Roman inédit

sgdl 2006.02.255

LE DERNIER JOUR

C'était comme une fleur. Une fleur de corsage. Rouge sur la soie blanche. Brûlante et liquide. Jetée au pied du lit de cuivre. Elle était tombée sans un cri. Avec un bruit feutré. Après la rafale, silence. Même le piano du cinquième avait interrompu ses fichus arpèges. Dévalés à grands coups de bottes, les escaliers. Pendant que le sang infiltrait lentement les rainures du parquet. Personne n'avait bougé. Ni dans les étages, ni sur le palier. D'ailleurs personne ne les avait entendu monter. Et par les temps qui courent, on ne va pas en plus aller se créer des difficultés. Et puis qu'est-ce qu'on aurait fait? Pas de danger qu'ils l'aient ratée. On a bien le temps d'aller voir. Quand tout sera calmé.

Trois semaines qu'on ne l'avait vue, la jeune femme du premier. Vous savez, la blonde aux cheveux bouclés. Son jules avait dû quitter Paris. Il va sûrement arriver. Attendez. Et si c'était lui qui l'avait liquidée? Non, c'est pas possible… On voit bien que vous les connaissez pas. C'est vrai, c'est drôle qu'il soit pas là. Si on appelait un médecin? Le docteur du 14? Un médecin? Qu'est-ce que vous voulez qu'il fasse, ma pauv' dame? Dites donc, vous ne trouvez pas que ça sent le brûlé? Tu parles qu'elle habite ici. Elle venait que pour lui. T'as vu comment elle est sapée? Et la Delahaye toujours garée devant le café? Evidemment, l'essence, pour elle, c'était facile.
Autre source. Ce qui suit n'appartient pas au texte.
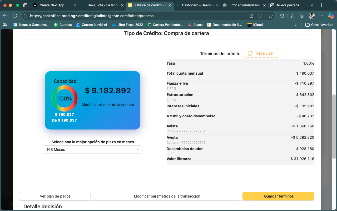
Task: Open the Otros favoritos folder
Action: 318,25
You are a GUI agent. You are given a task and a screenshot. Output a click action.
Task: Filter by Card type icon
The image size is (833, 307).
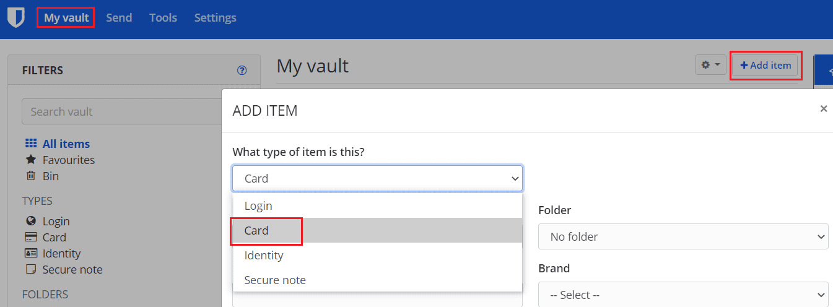coord(31,237)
Pauvre petite, tout de même, mais regardez-moi ça… mon Dieu, si c'est pas malheureux. Bien fait, ça leur apprendra. Rien que des salopes, toutes ces filles qui couchent avec des Chleuhs. Tiens donc, parce que les types qui couchent avec des Allemandes, ça, çavous dérange pas? C’est pas la même chose. Ah bon? Sans compter que celui-là, ma foi… qu’est-ce que vous voulez, ça se comprend… Taisez-vous, je vous en prie. Et toujours d’une politesse… Mais taisez-vous, c’est indécent à la fin. Faudrait prévenir les flics. Et la ligne qui est coupée… Vous y allez, M’sieur Maurice ? Quand même, c’est à se demander. Qu’est-ce qui a bien pu se passer?

*

Je m'appelle Hélène Marsac. C'était du moins mon nom il y a encore quelques instants. Et Werner toujours pas là. Je ne comprends pas. On m'avait bien dit aujourd'hui. Je suis peut-être morte mais je ne suis pas folle. Et si… Non, je ne veux même pas y penser. Un accident? Leurs saletés d'avions ont l'air si infaillibles… La nuit de son départ, malgré le mauvais temps, il était tout de même bien arrivé à Berlin… Mais qui sait?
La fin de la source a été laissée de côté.